At the heart of the Aurora supercomputer is the Intel Data Center GPU Max Series. The Intel Xe GPU architecture is foundational to the Max Series, featuring specialized hardware like matrix and vector compute blocks optimized for both AI and HPC tasks. The Intel Xe architecture’s design that delivers unparalleled compute performance is the reason the Aurora supercomputer secured the top spot in the high-performance LINPACK-mixed precision (HPL-MxP) benchmark – which best highlights the importance of AI workloads in HPC.

The Xe architecture’s parallel processing capabilities excel in managing the intricate matrix-vector operations inherent in neural network AI computation. These compute cores are pivotal in accelerating matrix operations crucial for deep learning models. Complemented by Intel’s suite of software tools, including Intel oneAPI DPC++/C++ Compiler, a rich set of performance libraries, and optimized AI frameworks and tools, the Xe architecture fosters an open ecosystem for developers that is characterized by flexibility and scalability across various devices and form factors.

────

[Explore the material]
1) Rewrite the paragraph of the passage on the Aurora supercomputer that begins "The Xe architecture's parallel processing capabilities" as a short bulleted list that keeps its main facts.
2) Continue the passage on the Aurora supercomputer with a paragraph that picks up after its final sentence.

[Data for analysis]
────

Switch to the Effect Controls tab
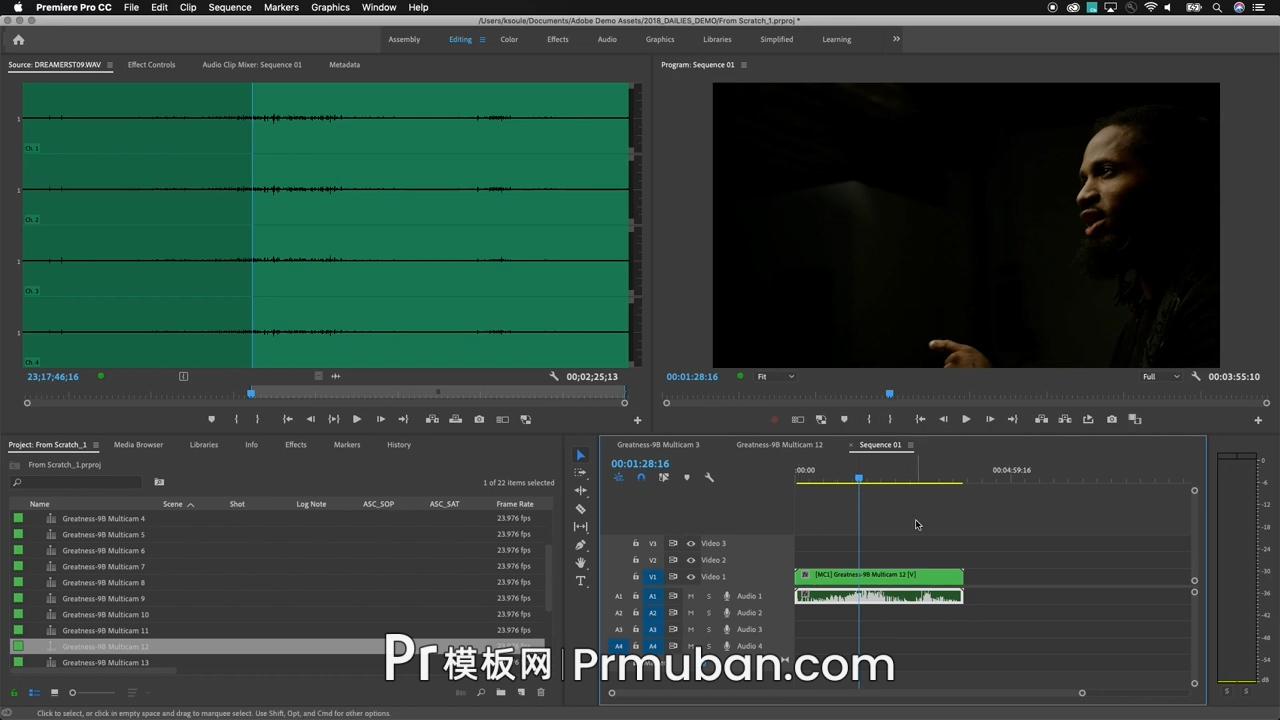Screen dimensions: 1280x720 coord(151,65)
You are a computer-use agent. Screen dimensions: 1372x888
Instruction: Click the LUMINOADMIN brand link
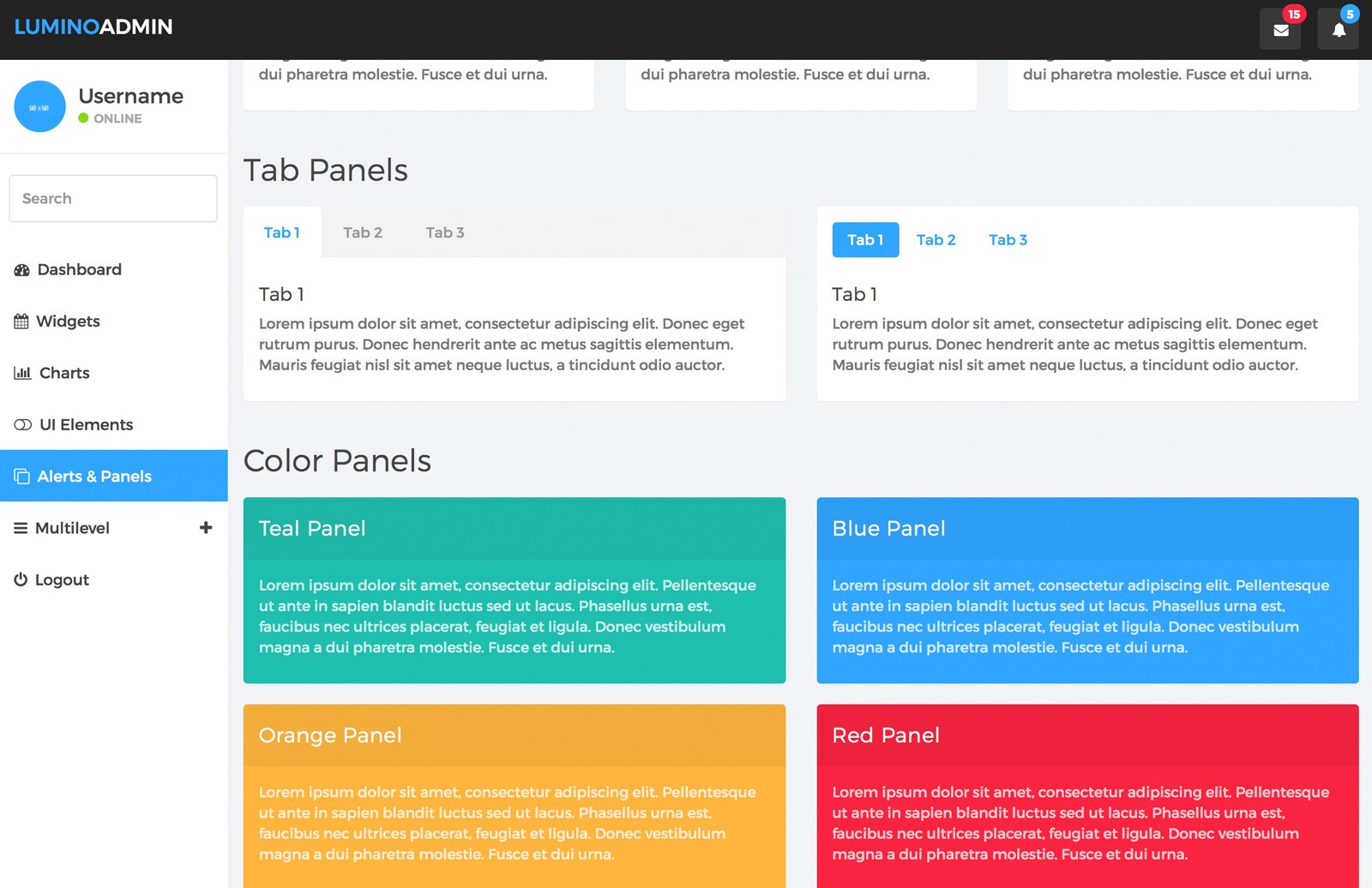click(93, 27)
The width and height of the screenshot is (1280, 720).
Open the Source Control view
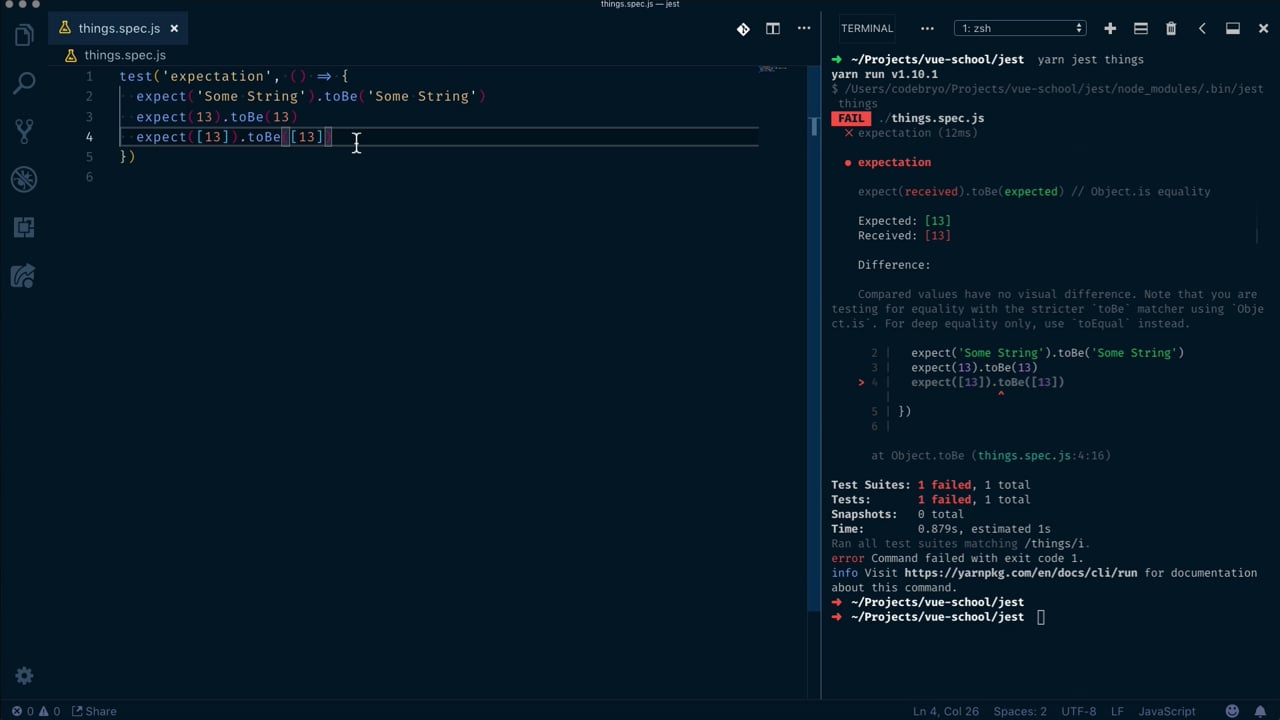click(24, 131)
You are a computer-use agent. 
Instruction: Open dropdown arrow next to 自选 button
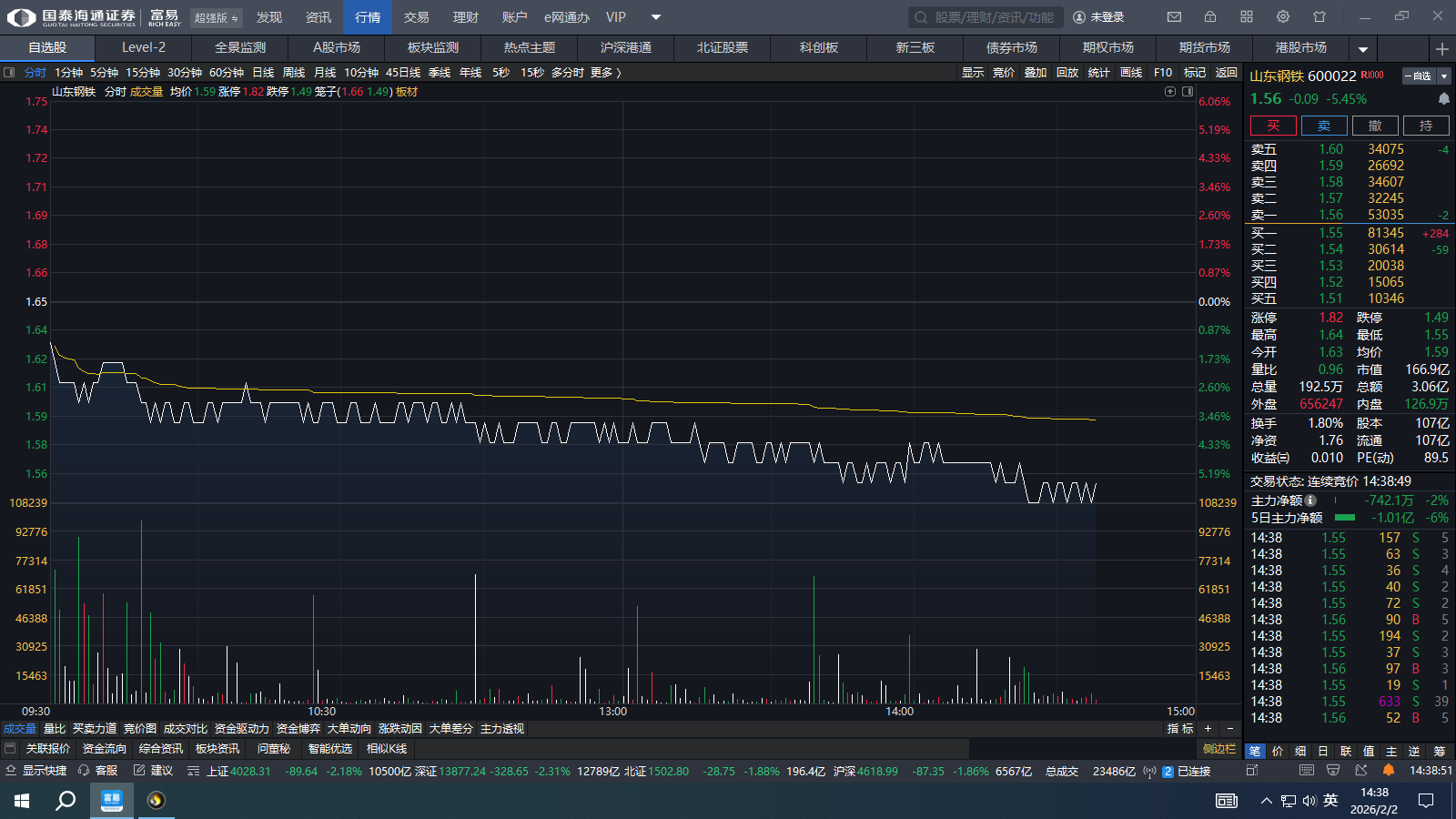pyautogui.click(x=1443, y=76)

────

[Outputs for the tasks]
1)
- The Xe architecture's parallel processing handles the complex matrix-vector operations found in neural network AI computation.
- Its compute cores are key to speeding up the matrix operations that deep learning models depend on.
- It is paired with Intel's software tools: the Intel oneAPI DPC++/C++ Compiler, a broad set of performance libraries, and optimized AI frameworks and tools.
- Together these create an open developer ecosystem that is flexible and scales across many devices and form factors.

2)
In his special session at ISC 2024, on Tuesday, May 14 at 6:45 p.m., (GMT+2) Hall 4, Congress Center Hamburg, Germany, CEO Andrew Richards of Codeplay, an Intel company, will address the growing demand for accelerated computing and software in HPC and AI. He will highlight the importance of oneAPI, offering a unified programming model across diverse architectures. Built on open standards, oneAPI empowers developers to craft code that seamlessly runs on different hardware platforms without extensive modifications or vendor lock-in. This is also the goal of the Linux Foundation’s Unified Acceleration Foundation (UXL), in which Arm, Google, Intel, Qualcomm and others are developing an open ecosystem for all accelerators and unified heterogeneous compute on open standards to break proprietary lock-in. The UXL Foundation is adding more members to its growing coalition.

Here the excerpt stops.